(Stored data entries)
····················
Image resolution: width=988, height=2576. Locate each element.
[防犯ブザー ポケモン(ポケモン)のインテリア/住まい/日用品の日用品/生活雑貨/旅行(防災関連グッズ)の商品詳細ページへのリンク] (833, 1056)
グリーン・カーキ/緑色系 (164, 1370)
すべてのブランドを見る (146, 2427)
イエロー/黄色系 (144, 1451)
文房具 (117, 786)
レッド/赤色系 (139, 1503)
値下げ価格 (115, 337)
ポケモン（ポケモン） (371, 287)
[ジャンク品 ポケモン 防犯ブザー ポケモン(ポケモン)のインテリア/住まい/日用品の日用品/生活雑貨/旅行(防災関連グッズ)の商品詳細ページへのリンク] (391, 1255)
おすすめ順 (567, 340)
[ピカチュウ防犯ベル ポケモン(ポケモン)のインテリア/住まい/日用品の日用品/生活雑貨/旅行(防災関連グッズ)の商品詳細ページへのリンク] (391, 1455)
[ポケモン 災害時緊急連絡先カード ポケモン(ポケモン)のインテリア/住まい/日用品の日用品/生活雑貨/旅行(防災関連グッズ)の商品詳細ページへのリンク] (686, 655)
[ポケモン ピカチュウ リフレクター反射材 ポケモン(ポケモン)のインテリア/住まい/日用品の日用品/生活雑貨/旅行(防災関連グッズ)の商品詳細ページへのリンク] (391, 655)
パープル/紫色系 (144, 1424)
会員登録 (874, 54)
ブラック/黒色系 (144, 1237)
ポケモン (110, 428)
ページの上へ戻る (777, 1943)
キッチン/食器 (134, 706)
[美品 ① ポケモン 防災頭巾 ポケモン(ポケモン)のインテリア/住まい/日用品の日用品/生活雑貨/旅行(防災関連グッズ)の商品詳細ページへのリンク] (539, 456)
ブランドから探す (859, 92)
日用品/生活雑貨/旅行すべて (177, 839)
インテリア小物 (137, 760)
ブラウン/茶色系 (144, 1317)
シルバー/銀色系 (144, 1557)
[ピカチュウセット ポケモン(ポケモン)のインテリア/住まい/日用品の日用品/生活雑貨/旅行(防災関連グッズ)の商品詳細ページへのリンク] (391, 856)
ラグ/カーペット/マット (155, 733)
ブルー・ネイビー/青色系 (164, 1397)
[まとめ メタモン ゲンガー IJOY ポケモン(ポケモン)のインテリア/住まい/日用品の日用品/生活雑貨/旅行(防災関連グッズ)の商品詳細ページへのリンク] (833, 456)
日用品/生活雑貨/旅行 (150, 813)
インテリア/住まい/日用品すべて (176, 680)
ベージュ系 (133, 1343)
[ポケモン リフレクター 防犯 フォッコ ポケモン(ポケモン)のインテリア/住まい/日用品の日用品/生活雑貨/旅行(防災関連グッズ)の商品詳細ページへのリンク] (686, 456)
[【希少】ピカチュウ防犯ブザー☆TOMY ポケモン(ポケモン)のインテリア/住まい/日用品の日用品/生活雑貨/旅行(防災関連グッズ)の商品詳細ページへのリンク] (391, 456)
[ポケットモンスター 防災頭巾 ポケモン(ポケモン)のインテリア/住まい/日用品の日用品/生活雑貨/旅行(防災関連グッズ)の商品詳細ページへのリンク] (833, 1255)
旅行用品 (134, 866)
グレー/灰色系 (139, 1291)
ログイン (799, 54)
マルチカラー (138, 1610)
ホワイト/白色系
····················
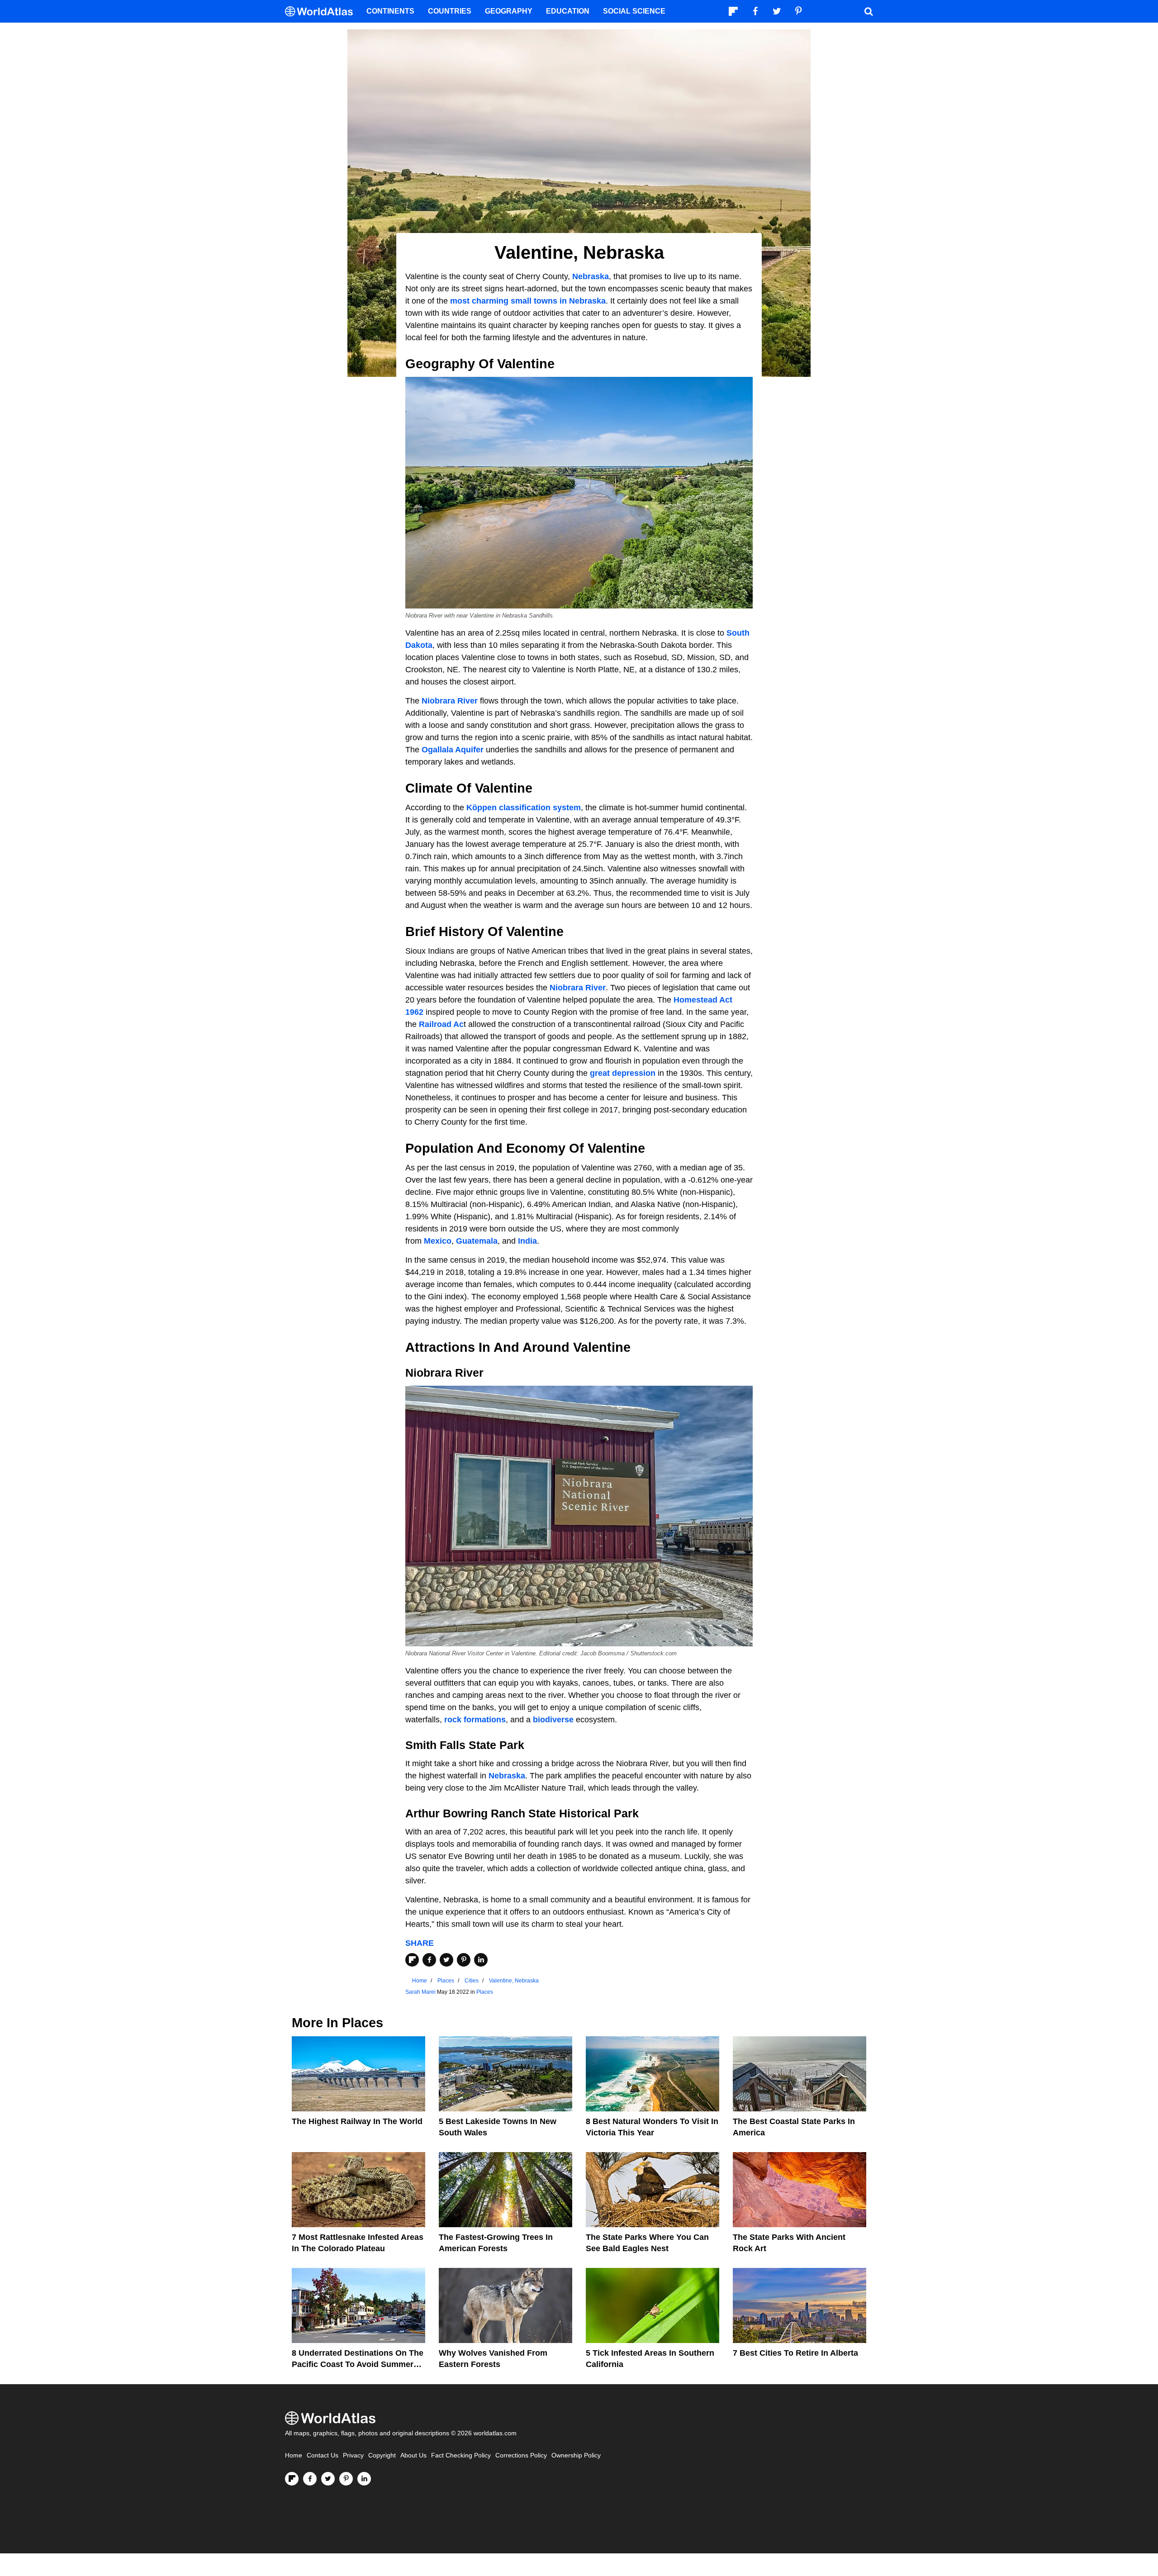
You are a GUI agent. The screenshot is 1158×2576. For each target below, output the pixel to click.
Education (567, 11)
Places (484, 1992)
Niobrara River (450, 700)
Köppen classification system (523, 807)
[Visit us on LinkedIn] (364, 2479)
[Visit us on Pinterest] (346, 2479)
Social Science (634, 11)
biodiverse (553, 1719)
····················
(WHAT TO PRODUCE) All lines above from the line with "[美品 ① ポケモン 防災頭巾" through the line with "シルバー/銀色系 (144, 1557)", both included, are to be set down exactly, with nothing else.

(THE ANSWER)
[美品 ① ポケモン 防災頭巾 ポケモン(ポケモン)のインテリア/住まい/日用品の日用品/生活雑貨/旅行(防災関連グッズ)の商品詳細ページへのリンク] (539, 456)
ブランドから探す (859, 92)
日用品/生活雑貨/旅行すべて (177, 839)
インテリア小物 (137, 760)
ブラウン/茶色系 (144, 1317)
シルバー/銀色系 (144, 1557)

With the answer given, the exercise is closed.